The score is 4 lots of things out of 10, a maximum score of 40 that you can rate me. The bar is tough for me. Anything lower than 36 out of 40 has a known statistically higher chance of treatment dropout. (I don’t like to use the word treatment as a coach, as a coach is more working alongside people to reach their goals, but treatment is the terminology in the research). What research has found is that therapy results are improved when we check in with clients / participants about what THEY think how well things have gone, not how well I think things have gone. That is a refreshing change in the balance of power that can otherwise be a bit overly weighted to the professional helper. It really reminds us that we are here to serve, and in order to do that, we need to listen and check in with people. If we don’t ask, we won’t necessarily know, thus missing an opportunity to change direction or improve what we are doing because the very people we are trying to work with and serve, help direct and guide us to do better.

Consider getting a Disability Advocate onboard before your NDIS Planning Meeting or Review.

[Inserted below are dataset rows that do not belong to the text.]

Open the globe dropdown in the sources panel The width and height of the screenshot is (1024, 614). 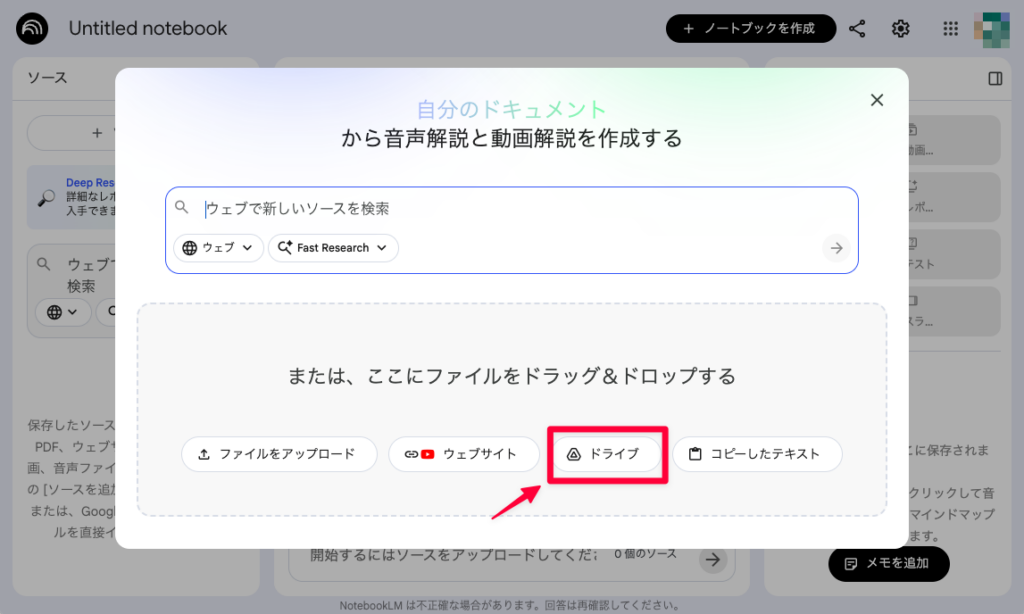[x=62, y=312]
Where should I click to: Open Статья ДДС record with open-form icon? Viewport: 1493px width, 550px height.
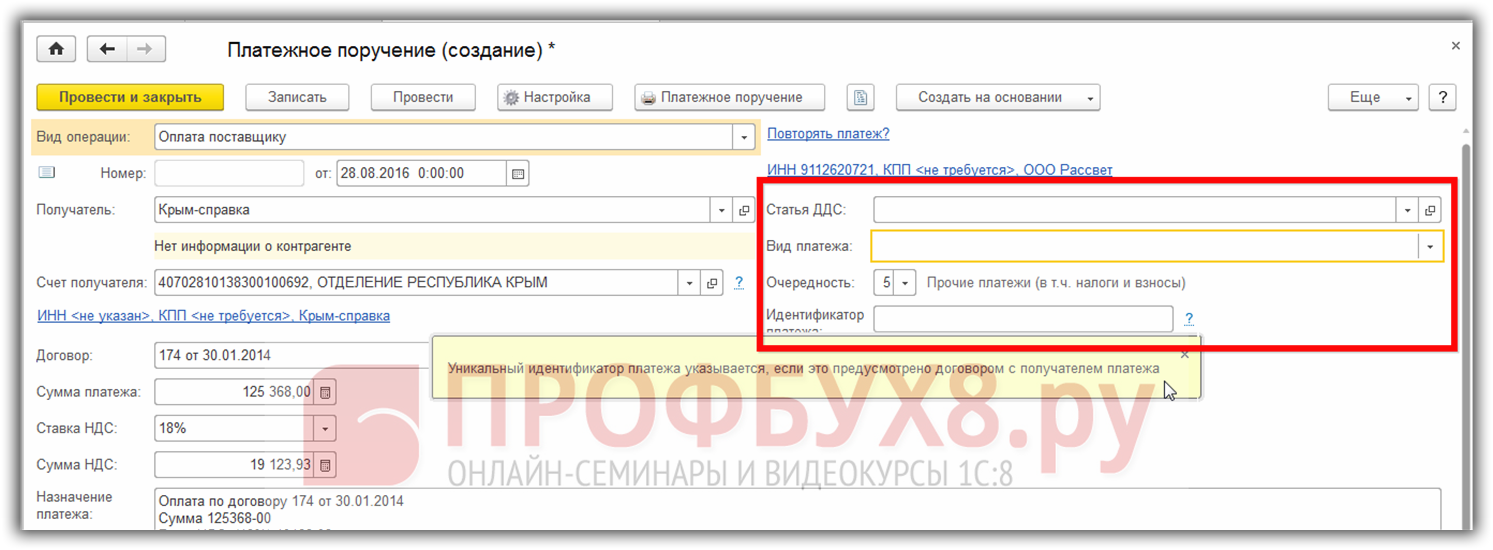click(1430, 210)
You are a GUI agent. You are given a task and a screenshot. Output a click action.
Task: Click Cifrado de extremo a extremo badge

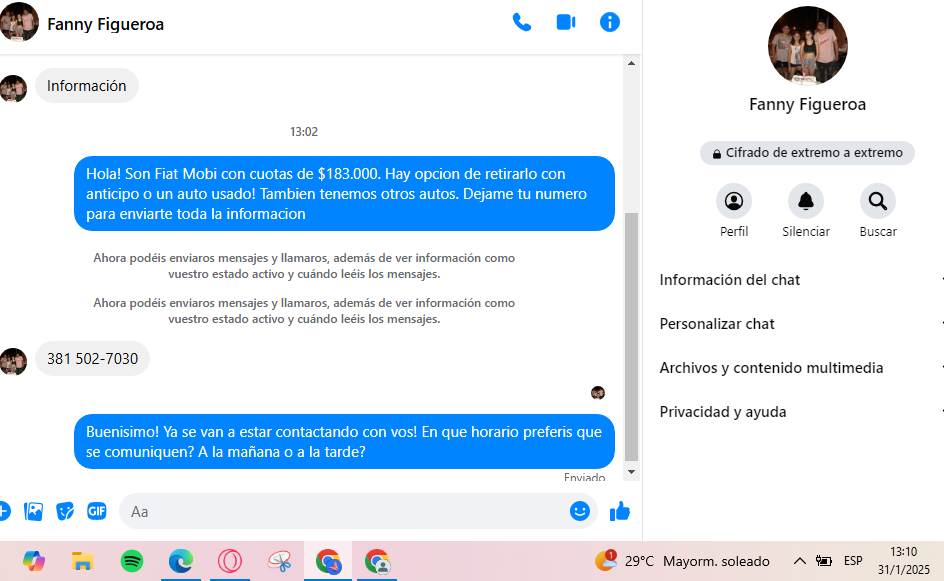coord(807,153)
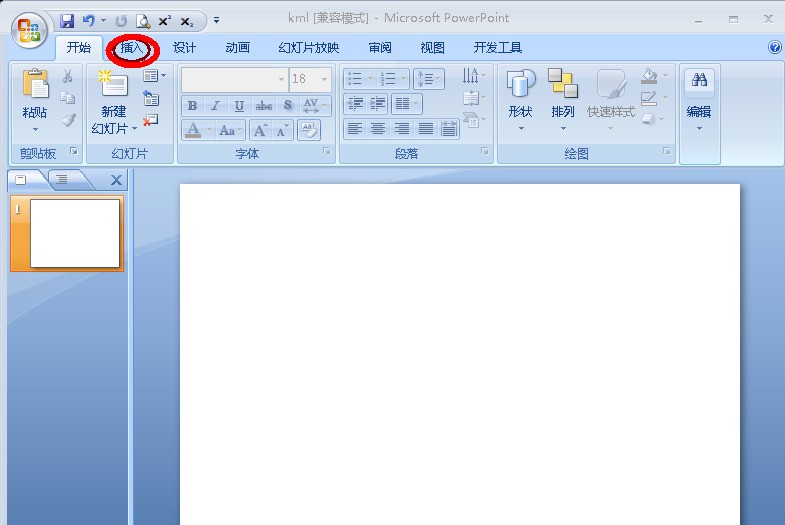785x525 pixels.
Task: Expand the New Slide dropdown arrow
Action: pos(134,129)
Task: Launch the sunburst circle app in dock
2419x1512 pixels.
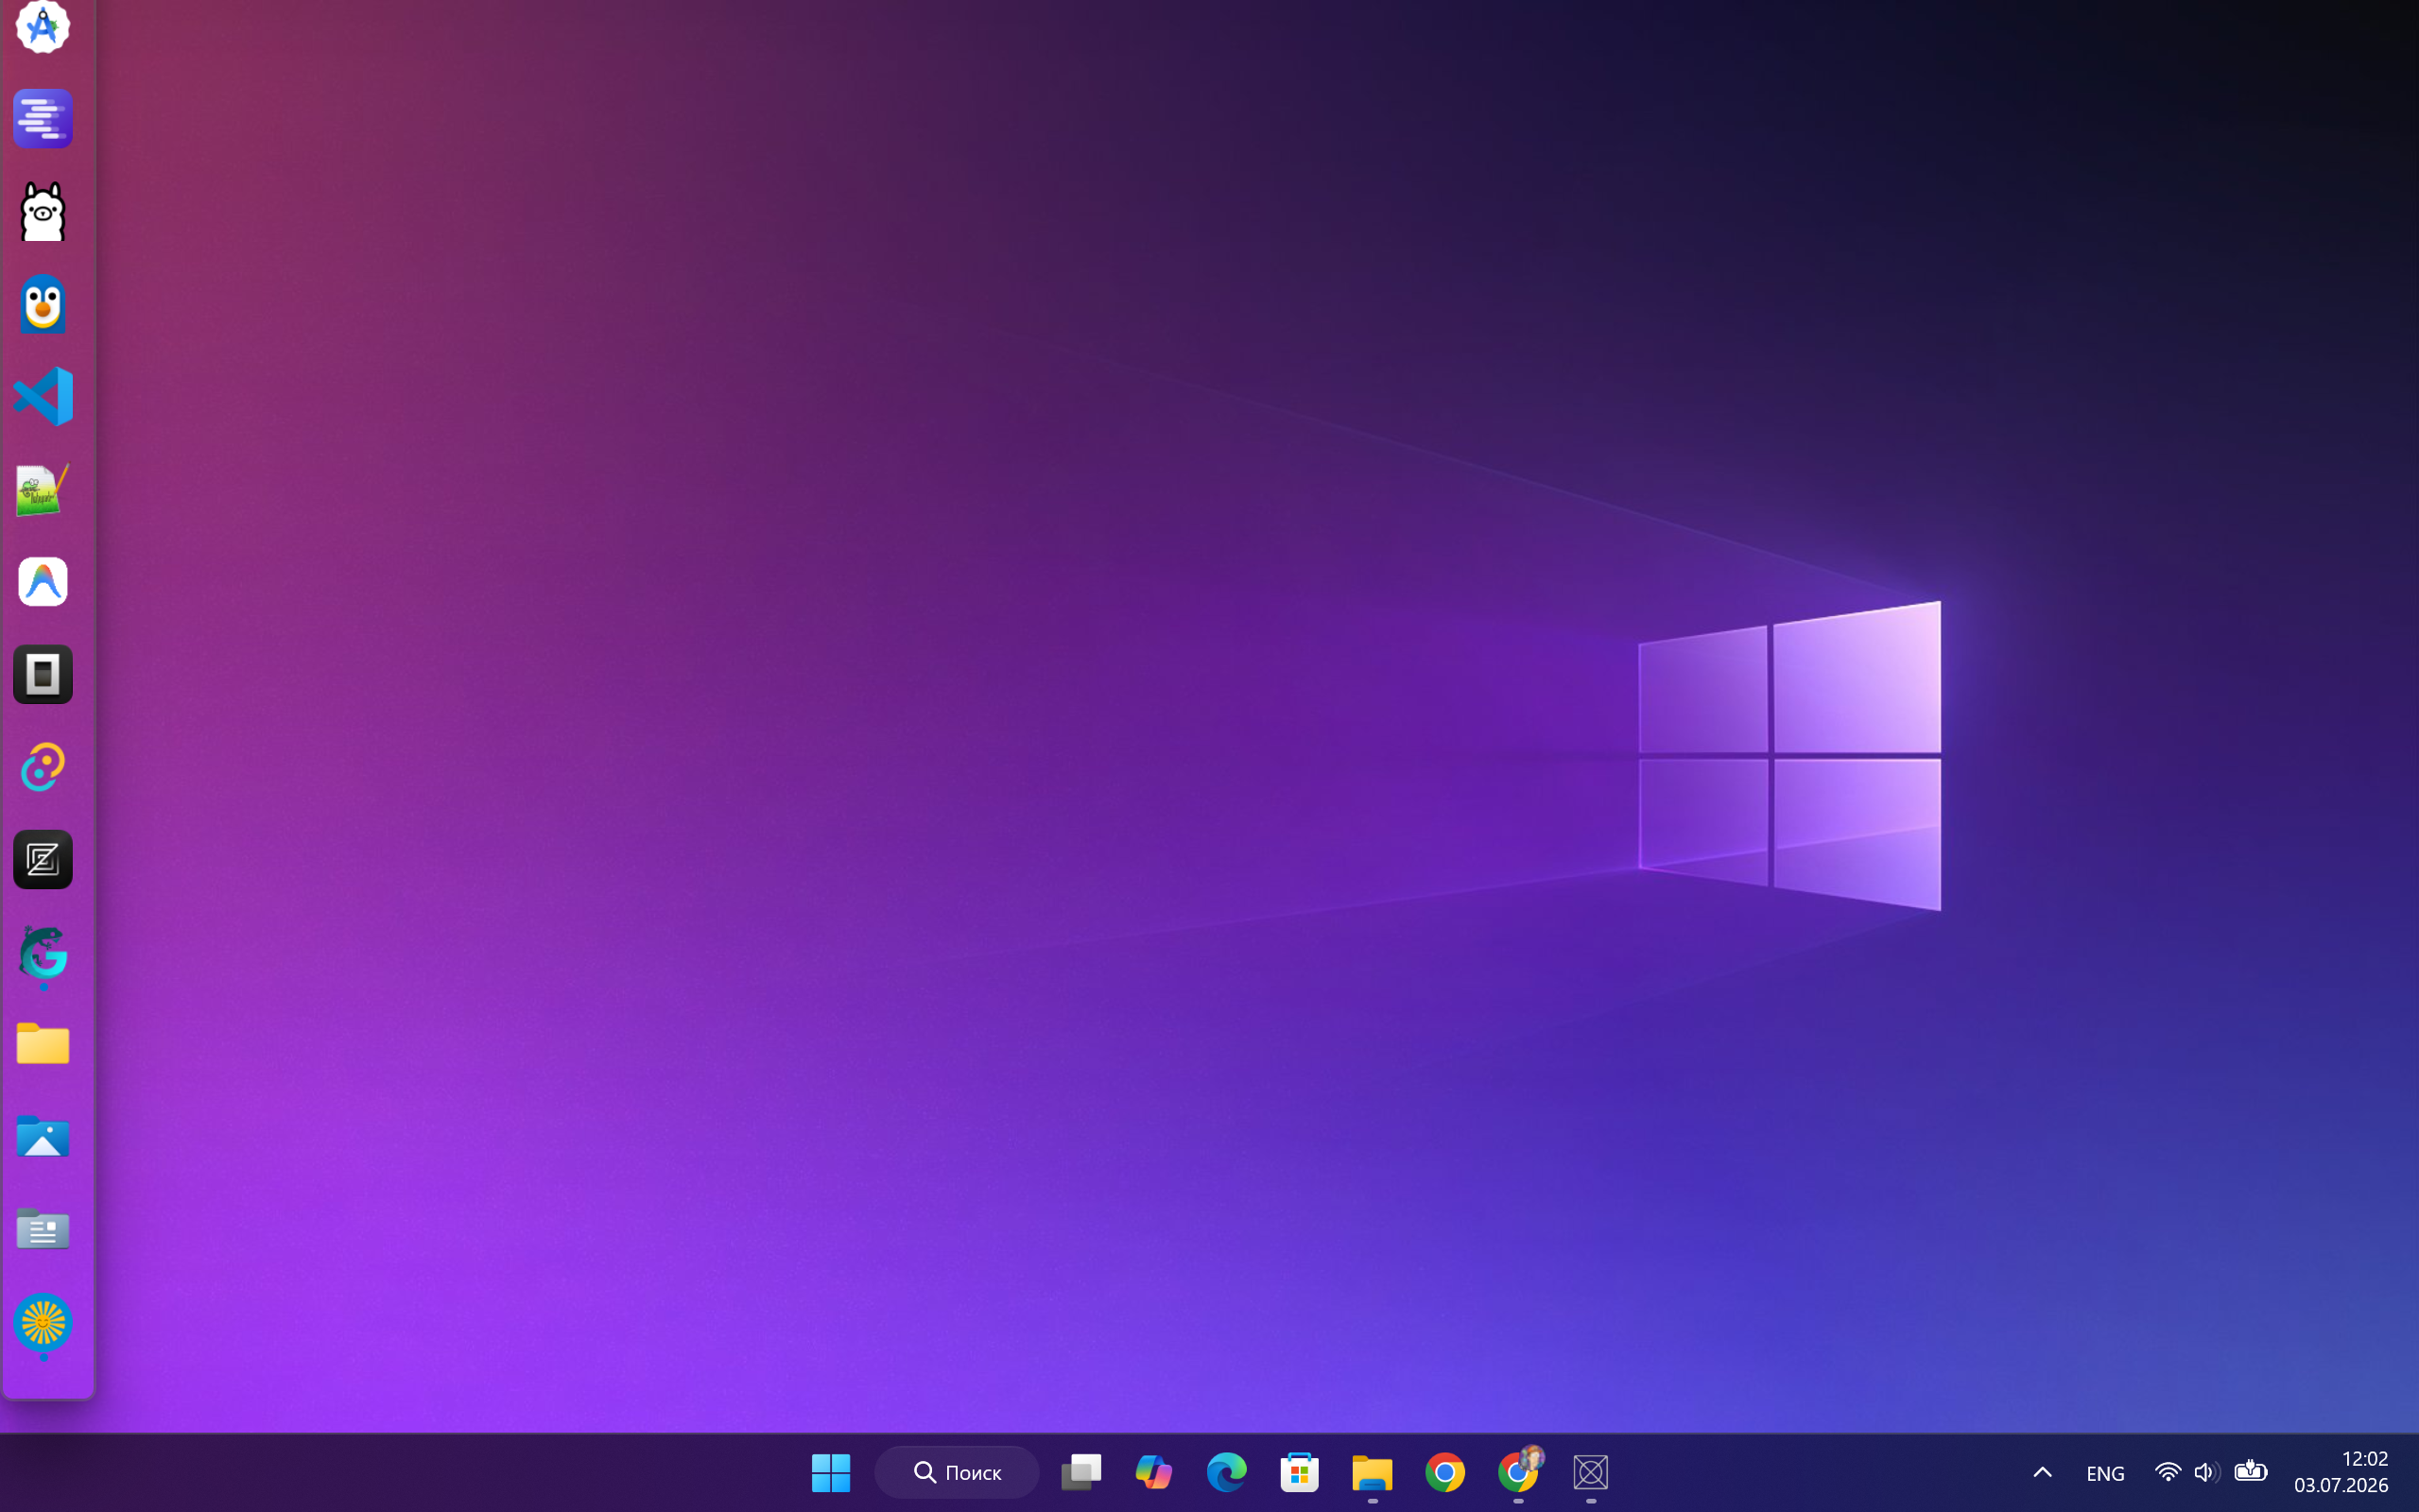Action: [43, 1323]
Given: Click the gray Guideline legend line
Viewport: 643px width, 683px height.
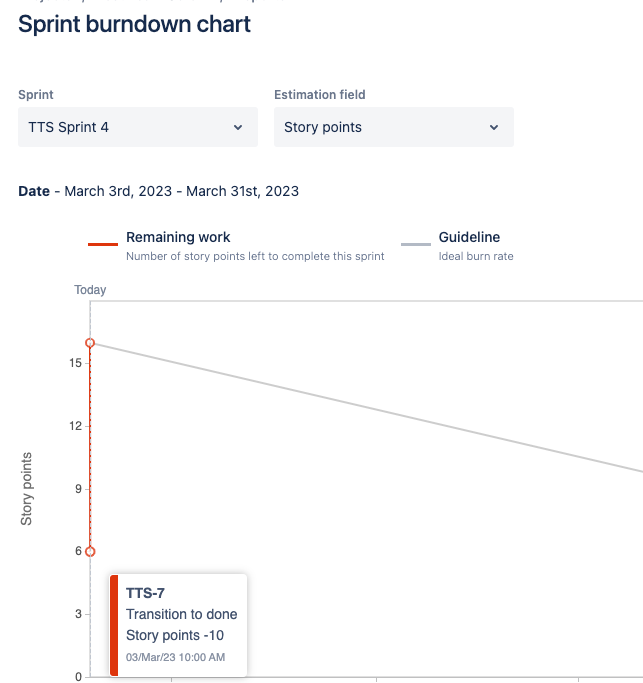Looking at the screenshot, I should coord(416,244).
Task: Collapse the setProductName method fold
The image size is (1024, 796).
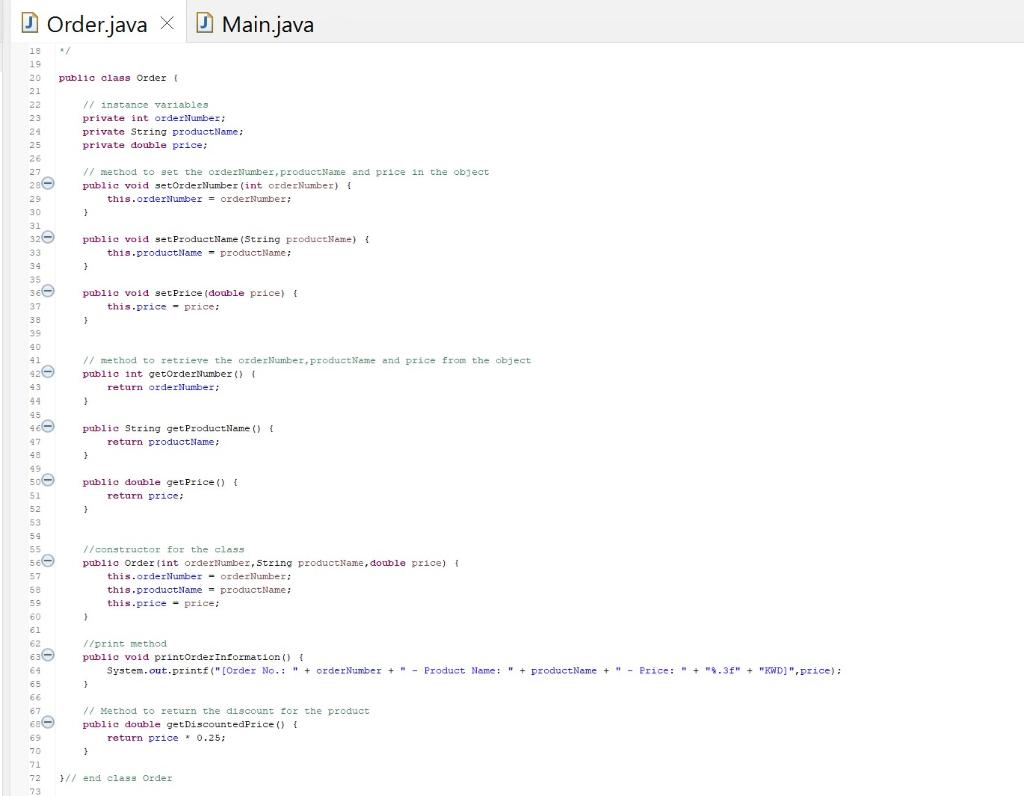Action: (46, 239)
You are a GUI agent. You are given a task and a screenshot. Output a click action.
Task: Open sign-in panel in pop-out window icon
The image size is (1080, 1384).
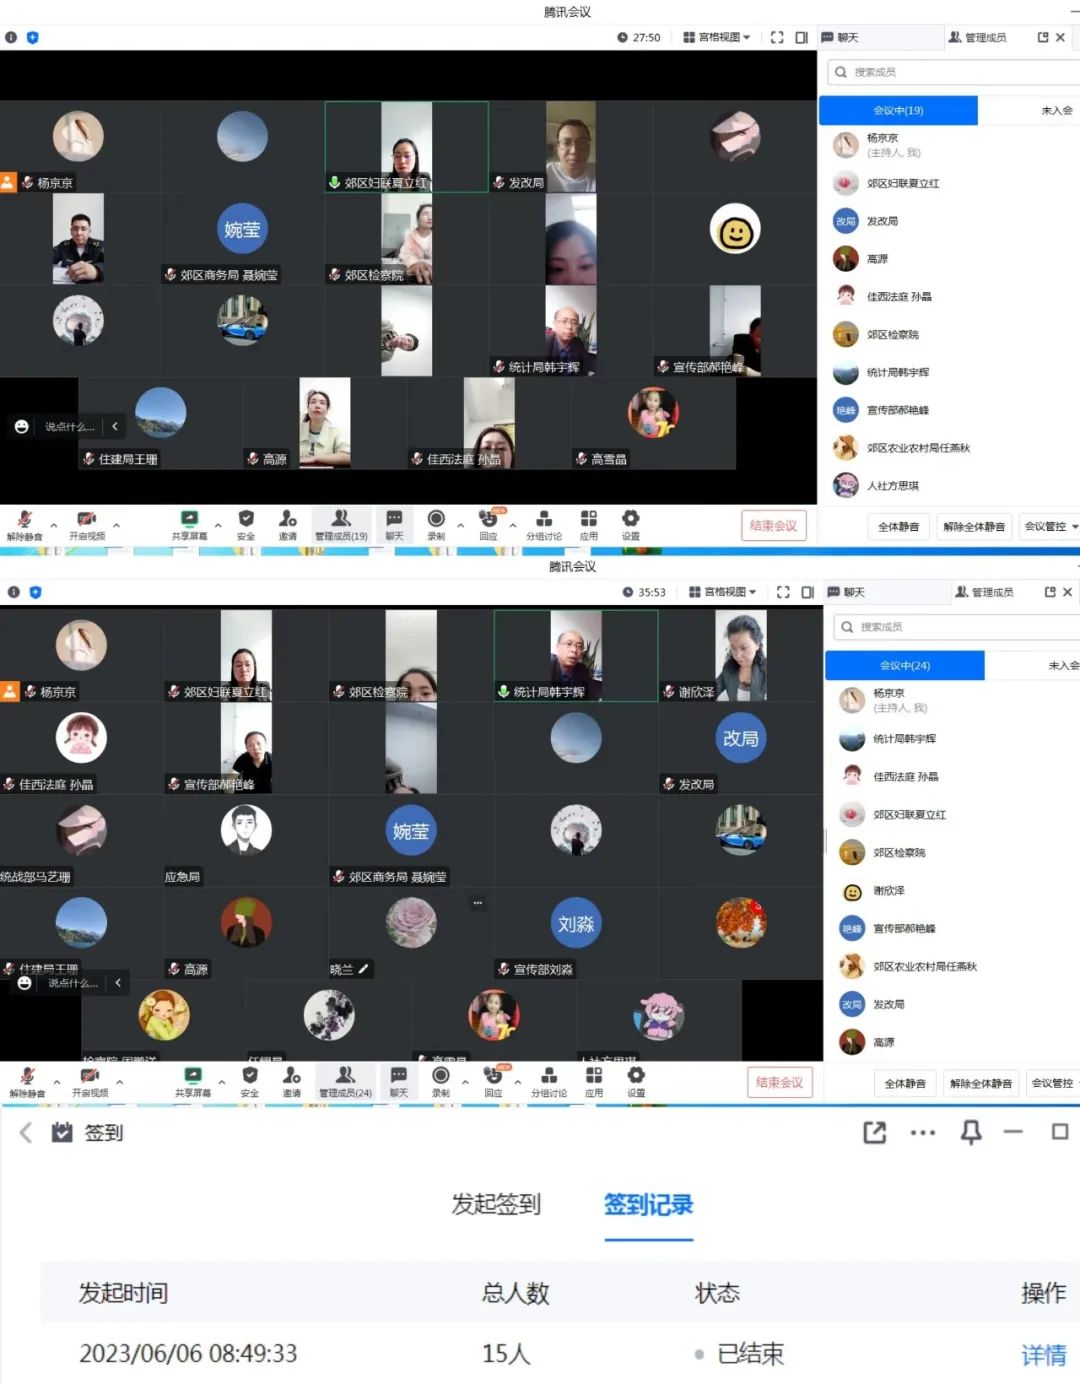874,1132
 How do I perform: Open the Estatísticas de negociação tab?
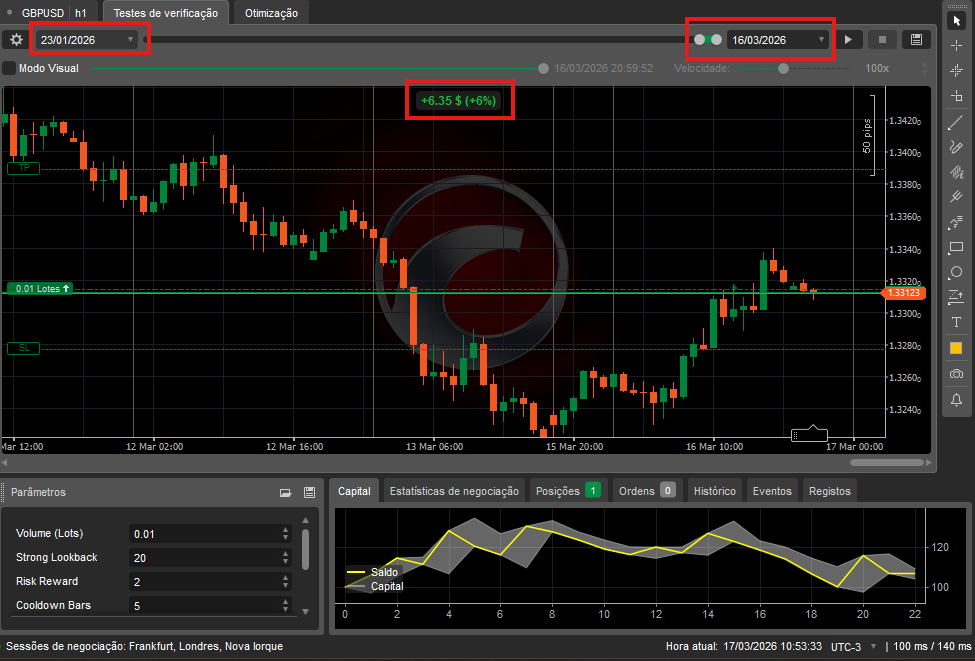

So that’s what I like about NDIS. Why I prefer it over Medicare though I do that work too, and sometimes Medicare is all that people have available to them. But if you can access NDIS funding, and you might need to be prepared, see my post here, and additionally it is worthwhile employing a disability advocate to address needs (I can refer you to Lynn Walmsley who has had many years experience at this) because there are apart from therapy per se, things like social activity, individual worker support, etc that help make the things happen that achieve your goals for wellbeing and better psychosocial funding. That’s brillliant.